Task prompt:
In the listing below, rewrite the lines starting at the line that contains "Click the Create SmartForms heading" and ending at the last line, swapping "heading" for "title" and keeping everything else the same. Leave the pictures out of your answer.

(Word and element location listing)
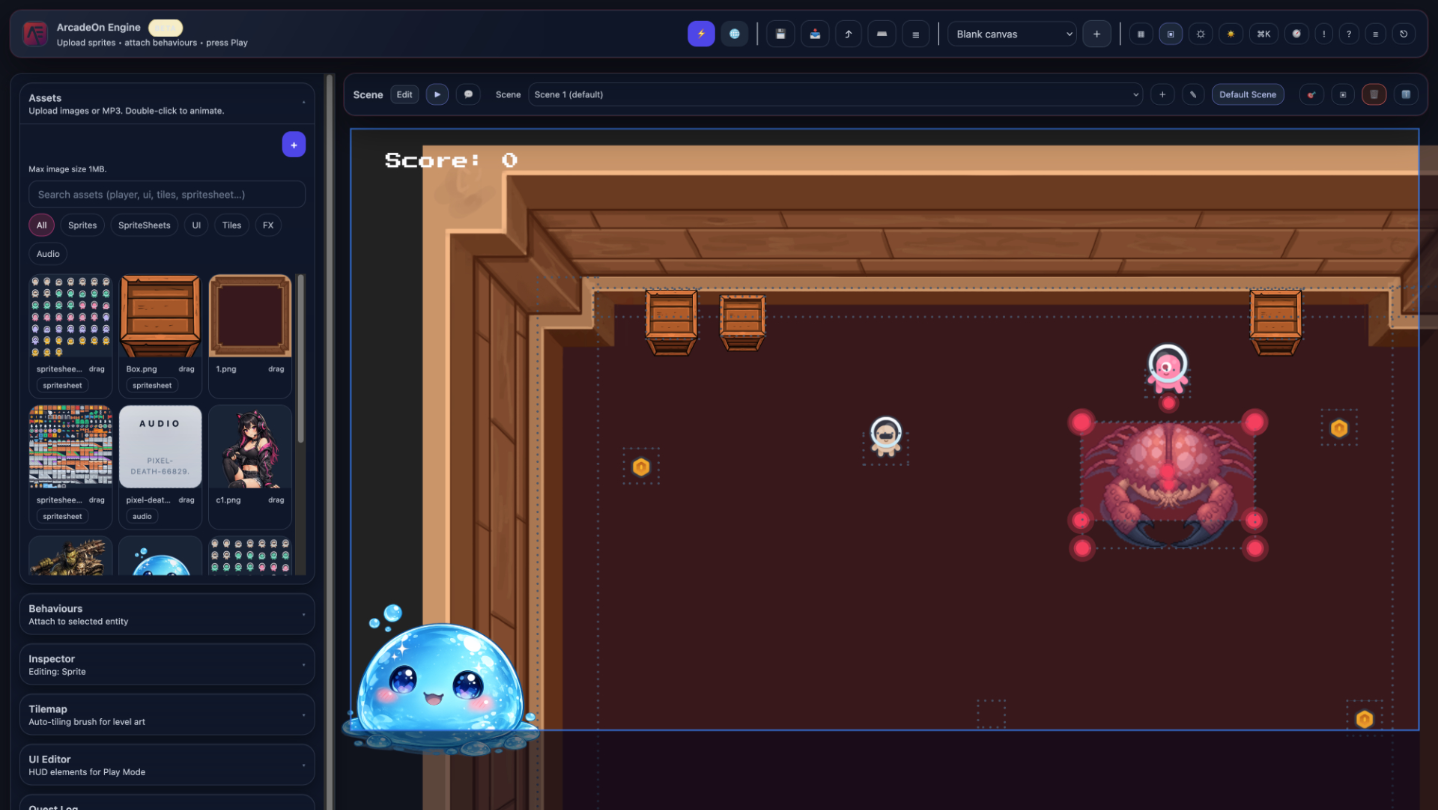
Task: Click the Default Scene button
Action: [x=1248, y=95]
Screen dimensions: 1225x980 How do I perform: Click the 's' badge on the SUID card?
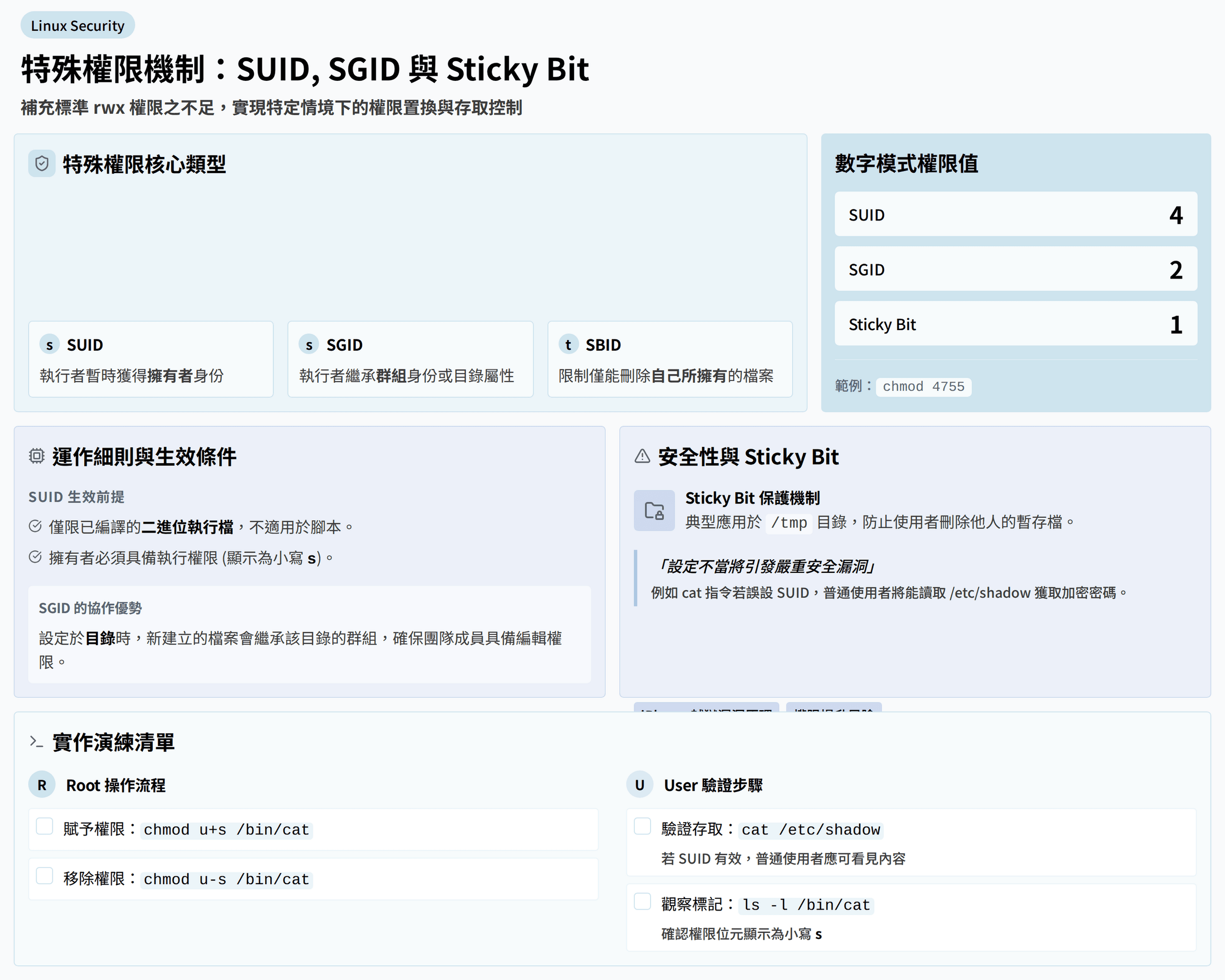(x=49, y=344)
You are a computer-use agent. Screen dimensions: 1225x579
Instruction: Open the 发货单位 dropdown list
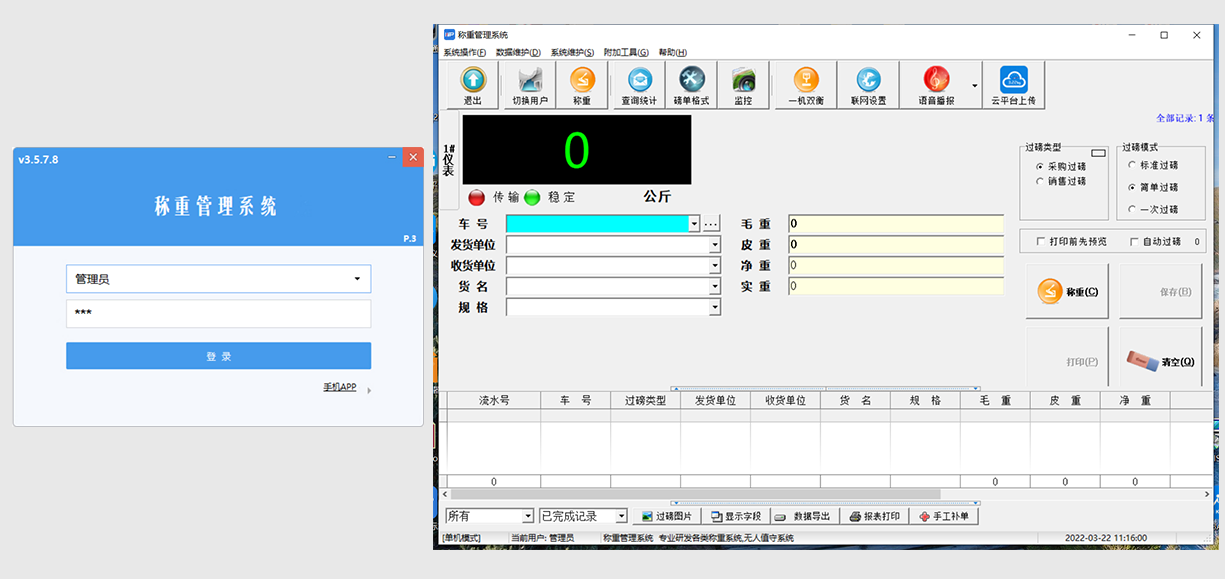pyautogui.click(x=714, y=245)
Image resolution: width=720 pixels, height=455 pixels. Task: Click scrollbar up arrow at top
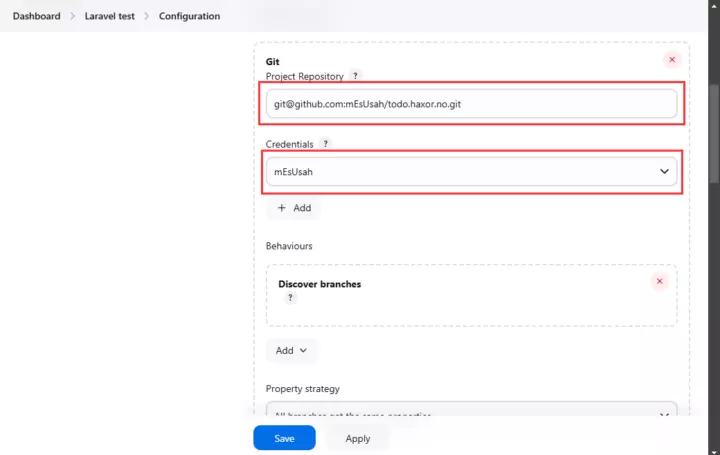714,6
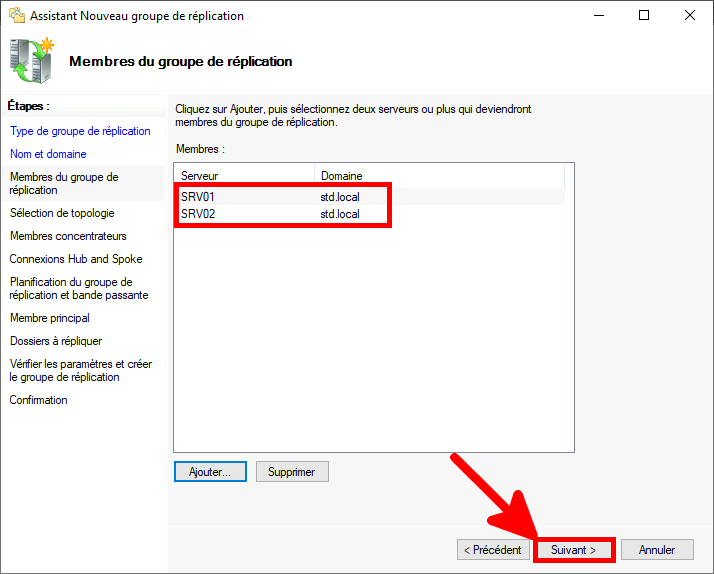Image resolution: width=714 pixels, height=574 pixels.
Task: Click the Suivant button
Action: [x=574, y=550]
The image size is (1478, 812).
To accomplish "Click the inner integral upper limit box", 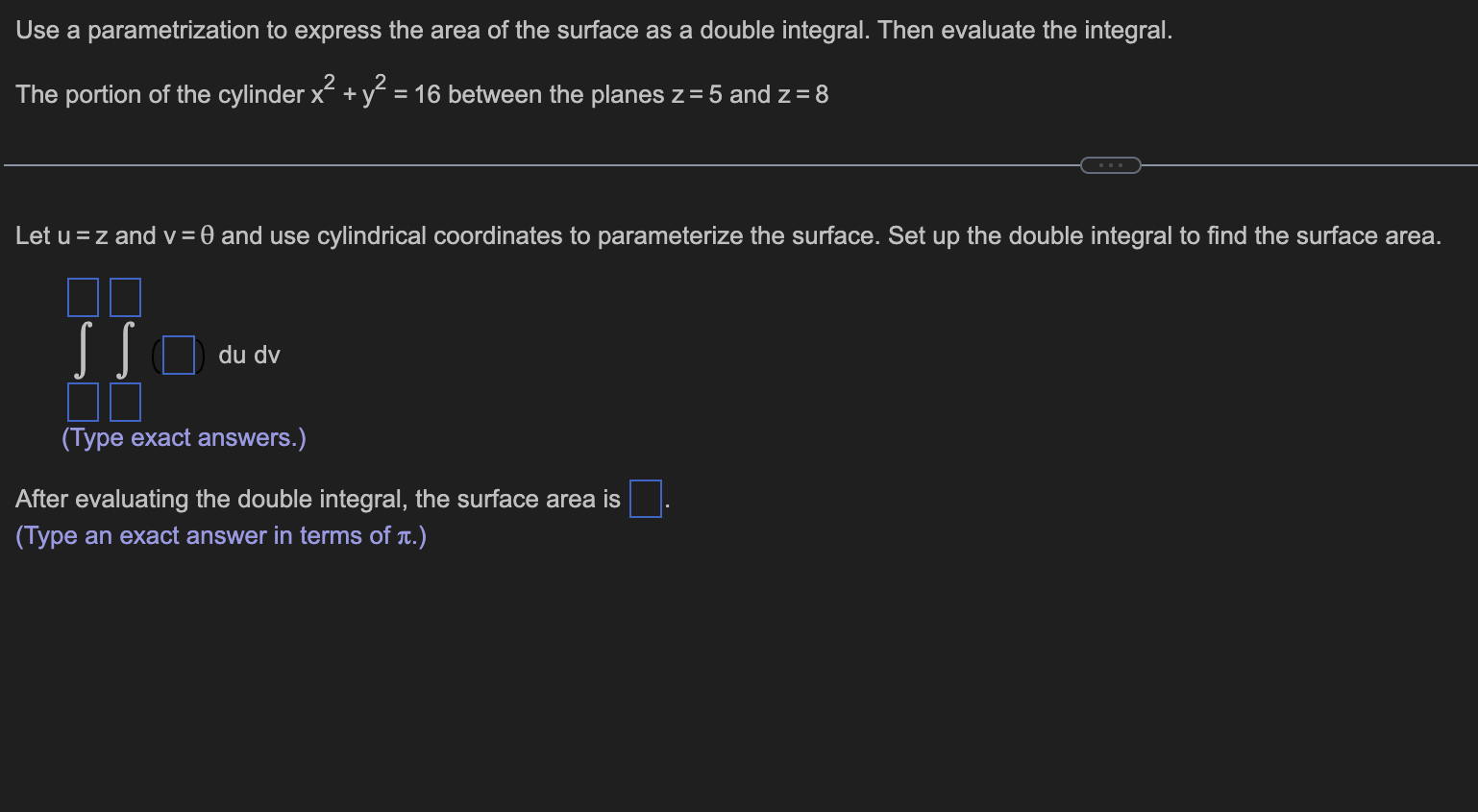I will pyautogui.click(x=125, y=297).
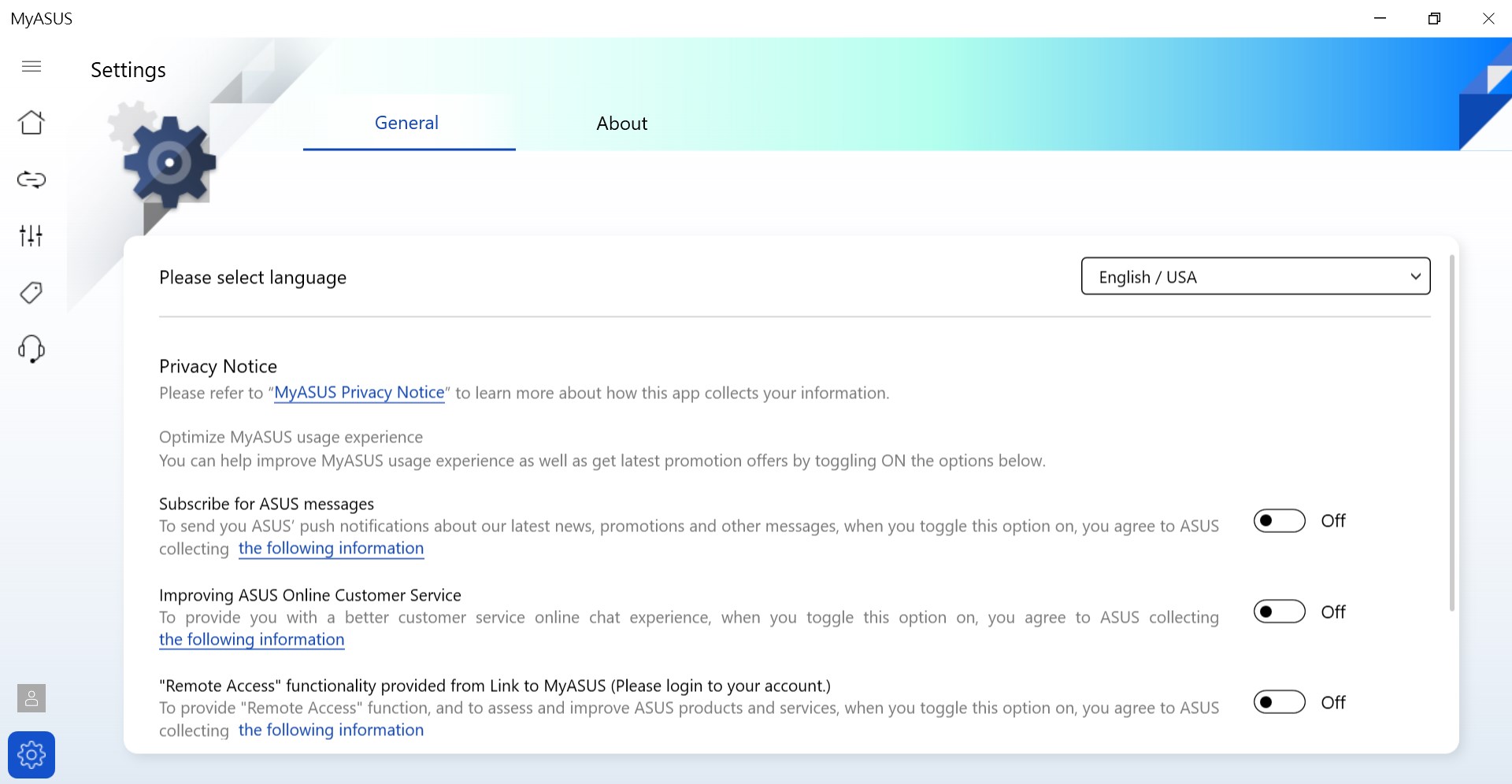Open the language selection dropdown
The image size is (1512, 784).
click(x=1415, y=276)
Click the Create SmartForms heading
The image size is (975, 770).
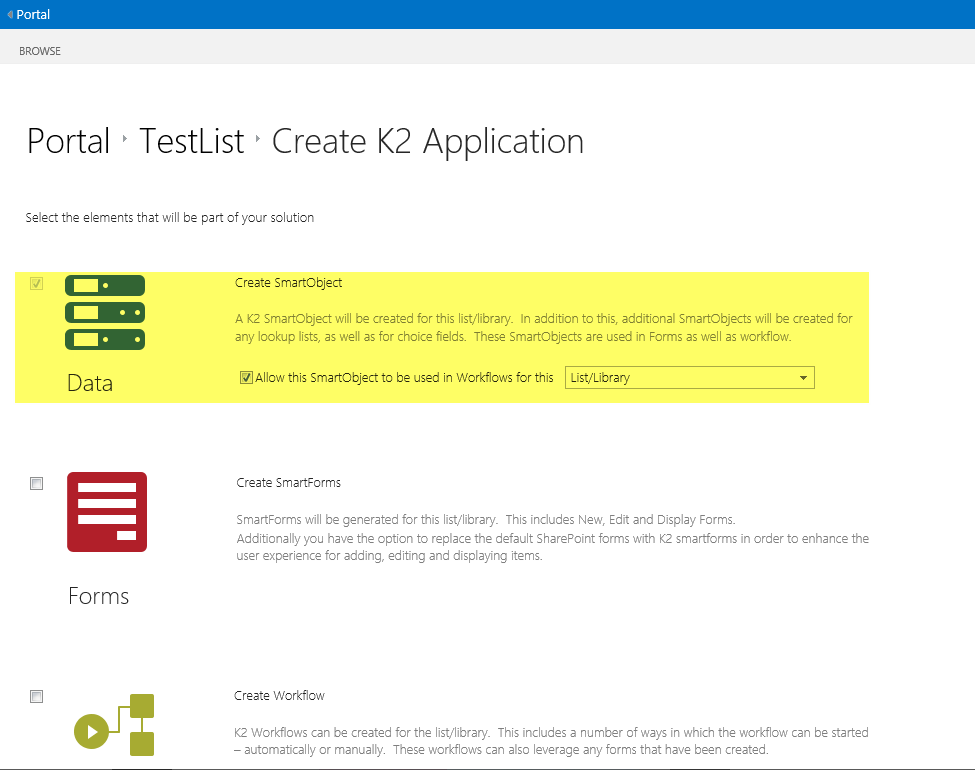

Final answer:
Click the Create SmartForms title
The image size is (975, 770).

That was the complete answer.